Antes de que los castillos se convirtieran en casas para vivir eran máquinas de guerra, y aquí se ve porque está en ruinas: una torre cuadrada en el centro, un muro de recinto largo que encierra los edificios de servicio, y debajo el vacío. Se alza sobre un espolón rocoso a casi ochocientos metros, y desde allí controlaba el fondo del valle desde Aosta hasta Saint-Vincent.
Qué ver
El tipo es el que en el Valle de Aosta se llama castillo primitivo: ninguna elegancia, ninguna ventana grande, solo la torre y el recinto. Caminando dentro de los muros se lee la planta sin necesidad de carteles, porque faltan los tejados y los forjados y queda el esqueleto.
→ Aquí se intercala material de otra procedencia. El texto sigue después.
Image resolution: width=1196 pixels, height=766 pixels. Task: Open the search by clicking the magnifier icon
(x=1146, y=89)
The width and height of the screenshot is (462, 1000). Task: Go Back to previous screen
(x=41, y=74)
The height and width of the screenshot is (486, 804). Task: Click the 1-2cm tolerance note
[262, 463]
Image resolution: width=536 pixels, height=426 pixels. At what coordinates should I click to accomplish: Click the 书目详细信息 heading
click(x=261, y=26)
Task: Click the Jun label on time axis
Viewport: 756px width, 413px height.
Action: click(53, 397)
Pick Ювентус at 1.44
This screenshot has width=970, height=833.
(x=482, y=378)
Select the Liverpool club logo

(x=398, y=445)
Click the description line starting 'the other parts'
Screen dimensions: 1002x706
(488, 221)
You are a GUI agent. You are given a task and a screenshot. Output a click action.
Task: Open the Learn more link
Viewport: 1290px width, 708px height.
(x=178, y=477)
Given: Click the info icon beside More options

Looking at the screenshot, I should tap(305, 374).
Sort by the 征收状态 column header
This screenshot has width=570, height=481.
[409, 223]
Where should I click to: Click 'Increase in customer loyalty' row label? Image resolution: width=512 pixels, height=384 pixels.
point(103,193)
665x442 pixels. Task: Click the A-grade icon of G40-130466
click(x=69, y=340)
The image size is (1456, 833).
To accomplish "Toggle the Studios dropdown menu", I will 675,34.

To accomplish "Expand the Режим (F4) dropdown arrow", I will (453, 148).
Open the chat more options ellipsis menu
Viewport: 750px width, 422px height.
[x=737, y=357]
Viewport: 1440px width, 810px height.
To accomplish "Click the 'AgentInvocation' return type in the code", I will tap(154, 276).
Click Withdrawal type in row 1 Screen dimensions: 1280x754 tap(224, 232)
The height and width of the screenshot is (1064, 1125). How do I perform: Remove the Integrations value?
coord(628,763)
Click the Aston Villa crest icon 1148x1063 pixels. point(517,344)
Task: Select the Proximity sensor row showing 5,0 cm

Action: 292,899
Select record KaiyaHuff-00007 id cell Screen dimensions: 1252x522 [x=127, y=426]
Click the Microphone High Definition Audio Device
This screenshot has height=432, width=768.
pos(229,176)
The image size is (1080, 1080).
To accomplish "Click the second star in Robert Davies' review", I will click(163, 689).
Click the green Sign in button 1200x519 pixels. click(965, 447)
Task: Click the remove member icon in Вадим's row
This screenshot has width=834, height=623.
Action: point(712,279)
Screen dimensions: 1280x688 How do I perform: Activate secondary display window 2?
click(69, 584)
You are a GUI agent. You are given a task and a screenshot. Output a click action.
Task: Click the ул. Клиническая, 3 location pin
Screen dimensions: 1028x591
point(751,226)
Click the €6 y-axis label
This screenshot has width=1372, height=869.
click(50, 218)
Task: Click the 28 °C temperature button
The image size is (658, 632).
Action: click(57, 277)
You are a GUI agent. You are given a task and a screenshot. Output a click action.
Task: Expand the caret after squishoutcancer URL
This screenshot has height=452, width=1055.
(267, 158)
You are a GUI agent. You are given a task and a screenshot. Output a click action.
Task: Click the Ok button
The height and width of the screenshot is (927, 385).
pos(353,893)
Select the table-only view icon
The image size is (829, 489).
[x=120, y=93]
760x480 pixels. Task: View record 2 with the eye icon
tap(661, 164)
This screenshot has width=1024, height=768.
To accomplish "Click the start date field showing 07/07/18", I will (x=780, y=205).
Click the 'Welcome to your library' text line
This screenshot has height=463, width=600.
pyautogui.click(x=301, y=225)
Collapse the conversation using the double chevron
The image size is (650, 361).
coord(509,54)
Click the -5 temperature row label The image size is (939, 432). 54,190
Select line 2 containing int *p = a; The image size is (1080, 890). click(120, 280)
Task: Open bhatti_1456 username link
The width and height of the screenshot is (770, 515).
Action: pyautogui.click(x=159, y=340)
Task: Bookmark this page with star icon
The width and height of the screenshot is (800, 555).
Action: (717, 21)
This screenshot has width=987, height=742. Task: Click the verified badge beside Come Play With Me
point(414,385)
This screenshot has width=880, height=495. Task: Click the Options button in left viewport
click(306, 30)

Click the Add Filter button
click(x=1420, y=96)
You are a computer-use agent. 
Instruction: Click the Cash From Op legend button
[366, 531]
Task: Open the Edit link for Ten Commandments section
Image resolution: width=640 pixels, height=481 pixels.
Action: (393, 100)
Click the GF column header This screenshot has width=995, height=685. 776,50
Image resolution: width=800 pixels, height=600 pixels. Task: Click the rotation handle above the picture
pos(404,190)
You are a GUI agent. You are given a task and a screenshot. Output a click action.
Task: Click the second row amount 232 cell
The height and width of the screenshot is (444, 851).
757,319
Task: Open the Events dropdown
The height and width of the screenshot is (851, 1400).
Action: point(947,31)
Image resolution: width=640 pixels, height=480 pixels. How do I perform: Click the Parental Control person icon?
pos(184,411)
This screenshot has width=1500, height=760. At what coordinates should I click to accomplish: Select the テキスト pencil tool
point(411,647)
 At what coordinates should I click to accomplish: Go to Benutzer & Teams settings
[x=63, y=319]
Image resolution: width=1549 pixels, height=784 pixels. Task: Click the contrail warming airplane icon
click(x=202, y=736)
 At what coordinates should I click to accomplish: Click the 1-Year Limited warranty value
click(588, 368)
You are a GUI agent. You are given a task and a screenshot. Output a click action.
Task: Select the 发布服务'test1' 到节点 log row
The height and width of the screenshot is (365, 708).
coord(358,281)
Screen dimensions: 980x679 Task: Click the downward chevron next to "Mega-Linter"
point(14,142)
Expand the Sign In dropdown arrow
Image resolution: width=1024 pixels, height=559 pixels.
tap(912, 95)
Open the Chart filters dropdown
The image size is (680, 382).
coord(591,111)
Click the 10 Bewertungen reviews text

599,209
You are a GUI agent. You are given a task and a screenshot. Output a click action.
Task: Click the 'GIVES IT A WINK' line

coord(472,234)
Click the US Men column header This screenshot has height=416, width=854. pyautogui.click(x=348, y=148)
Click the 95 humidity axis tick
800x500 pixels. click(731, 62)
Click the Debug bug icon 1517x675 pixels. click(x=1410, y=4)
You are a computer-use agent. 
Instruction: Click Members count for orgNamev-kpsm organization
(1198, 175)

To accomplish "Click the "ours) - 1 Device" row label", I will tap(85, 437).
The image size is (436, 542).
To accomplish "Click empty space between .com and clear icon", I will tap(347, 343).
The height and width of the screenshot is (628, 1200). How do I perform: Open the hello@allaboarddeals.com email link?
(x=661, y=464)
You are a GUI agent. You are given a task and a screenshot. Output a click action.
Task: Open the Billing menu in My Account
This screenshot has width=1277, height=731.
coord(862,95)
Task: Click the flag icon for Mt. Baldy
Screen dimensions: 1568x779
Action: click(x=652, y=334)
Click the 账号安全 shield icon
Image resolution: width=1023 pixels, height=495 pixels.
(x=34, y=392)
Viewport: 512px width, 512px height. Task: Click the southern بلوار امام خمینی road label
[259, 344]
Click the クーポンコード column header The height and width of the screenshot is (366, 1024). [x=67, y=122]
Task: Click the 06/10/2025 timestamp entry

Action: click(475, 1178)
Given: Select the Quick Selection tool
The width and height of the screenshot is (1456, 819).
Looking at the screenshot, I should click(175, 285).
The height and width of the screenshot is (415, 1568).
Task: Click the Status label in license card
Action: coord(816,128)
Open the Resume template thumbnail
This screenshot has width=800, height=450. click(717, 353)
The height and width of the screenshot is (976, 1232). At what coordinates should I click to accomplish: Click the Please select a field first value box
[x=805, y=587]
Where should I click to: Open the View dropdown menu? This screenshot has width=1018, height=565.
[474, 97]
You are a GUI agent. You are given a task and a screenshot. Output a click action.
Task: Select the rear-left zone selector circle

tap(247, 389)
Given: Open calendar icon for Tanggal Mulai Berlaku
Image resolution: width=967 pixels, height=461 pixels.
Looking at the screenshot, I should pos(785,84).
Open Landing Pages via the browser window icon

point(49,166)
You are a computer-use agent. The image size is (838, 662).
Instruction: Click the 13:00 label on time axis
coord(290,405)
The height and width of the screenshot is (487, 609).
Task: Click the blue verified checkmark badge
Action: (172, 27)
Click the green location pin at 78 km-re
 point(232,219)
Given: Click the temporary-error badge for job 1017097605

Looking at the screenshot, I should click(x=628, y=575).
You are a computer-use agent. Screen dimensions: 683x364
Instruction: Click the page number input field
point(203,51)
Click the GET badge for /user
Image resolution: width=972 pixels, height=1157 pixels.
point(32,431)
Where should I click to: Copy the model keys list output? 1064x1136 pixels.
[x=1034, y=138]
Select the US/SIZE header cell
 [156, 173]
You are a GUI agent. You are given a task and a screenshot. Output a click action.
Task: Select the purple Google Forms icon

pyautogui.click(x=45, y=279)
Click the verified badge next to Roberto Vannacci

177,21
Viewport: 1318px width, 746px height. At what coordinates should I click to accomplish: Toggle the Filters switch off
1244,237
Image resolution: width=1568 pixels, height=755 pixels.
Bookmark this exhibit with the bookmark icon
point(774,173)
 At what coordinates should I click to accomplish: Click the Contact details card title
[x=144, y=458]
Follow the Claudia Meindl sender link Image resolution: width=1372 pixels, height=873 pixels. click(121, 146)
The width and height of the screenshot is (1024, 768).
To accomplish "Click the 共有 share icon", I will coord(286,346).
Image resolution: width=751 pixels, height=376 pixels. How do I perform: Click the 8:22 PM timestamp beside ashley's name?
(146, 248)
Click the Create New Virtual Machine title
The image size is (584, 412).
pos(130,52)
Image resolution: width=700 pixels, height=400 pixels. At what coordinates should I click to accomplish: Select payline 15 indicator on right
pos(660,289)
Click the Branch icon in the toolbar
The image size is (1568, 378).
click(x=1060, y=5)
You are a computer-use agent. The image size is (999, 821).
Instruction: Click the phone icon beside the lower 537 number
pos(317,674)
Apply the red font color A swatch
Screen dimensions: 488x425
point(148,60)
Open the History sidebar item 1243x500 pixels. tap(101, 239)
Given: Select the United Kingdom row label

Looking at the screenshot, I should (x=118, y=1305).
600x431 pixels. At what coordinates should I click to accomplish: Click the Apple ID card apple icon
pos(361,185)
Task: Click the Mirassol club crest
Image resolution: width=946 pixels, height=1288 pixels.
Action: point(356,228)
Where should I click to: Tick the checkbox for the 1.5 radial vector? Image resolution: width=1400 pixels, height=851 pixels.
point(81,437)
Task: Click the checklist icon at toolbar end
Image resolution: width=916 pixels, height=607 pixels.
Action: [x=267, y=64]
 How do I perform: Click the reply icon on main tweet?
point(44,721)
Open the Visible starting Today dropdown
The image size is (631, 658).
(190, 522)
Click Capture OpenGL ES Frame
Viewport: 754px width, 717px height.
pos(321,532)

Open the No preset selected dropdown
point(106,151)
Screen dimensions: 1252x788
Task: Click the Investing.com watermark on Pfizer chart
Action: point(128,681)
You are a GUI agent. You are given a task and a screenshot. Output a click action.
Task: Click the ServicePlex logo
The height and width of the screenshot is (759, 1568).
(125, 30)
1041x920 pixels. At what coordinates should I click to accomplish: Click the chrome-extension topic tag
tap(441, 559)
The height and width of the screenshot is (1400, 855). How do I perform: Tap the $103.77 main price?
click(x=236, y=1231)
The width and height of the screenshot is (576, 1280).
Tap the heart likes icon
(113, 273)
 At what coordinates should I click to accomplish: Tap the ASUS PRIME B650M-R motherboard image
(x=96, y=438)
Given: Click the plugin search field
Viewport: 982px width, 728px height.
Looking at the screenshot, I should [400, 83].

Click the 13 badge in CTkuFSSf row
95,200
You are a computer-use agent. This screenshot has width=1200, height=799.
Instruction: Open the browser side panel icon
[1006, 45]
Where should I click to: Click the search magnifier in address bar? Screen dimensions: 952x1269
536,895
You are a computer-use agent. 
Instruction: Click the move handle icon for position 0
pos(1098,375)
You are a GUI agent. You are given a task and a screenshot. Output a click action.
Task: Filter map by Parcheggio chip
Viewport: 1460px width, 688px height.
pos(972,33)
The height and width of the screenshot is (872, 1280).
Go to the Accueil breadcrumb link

Dentro del recinto está la capilla, que conserva restos de frescos medievales: era la iglesia de la guarnición y de la gente que vivía alrededor. Abajo, la ladera cae sobre los viñedos de Chambave, y la posición lo explica todo: quien tenía esta roca controlaba a quien pasaba por el valle, y en aquel tiempo pasaban todos por ahí.
La visita
El castillo está en la aldea de Cly, municipio de Saint-Denis, y se llega en coche hasta un punto y luego a pie por un sendero corto; es una ruina al aire libre, el acceso es libre y gratuito y no hay servicios. Una hora entre subida y recorrido.
El consejo de la redacción
Lleve algo de beber y suba a última hora de la tarde: no hay nadie, el sol corta el valle de lado y se ven, uno tras otro, los demás castillos en las alturas de enfrente. Eran una cadena de puestos de guardia que se veían entre sí, y desde aquí arriba se entiende cómo funcionaba.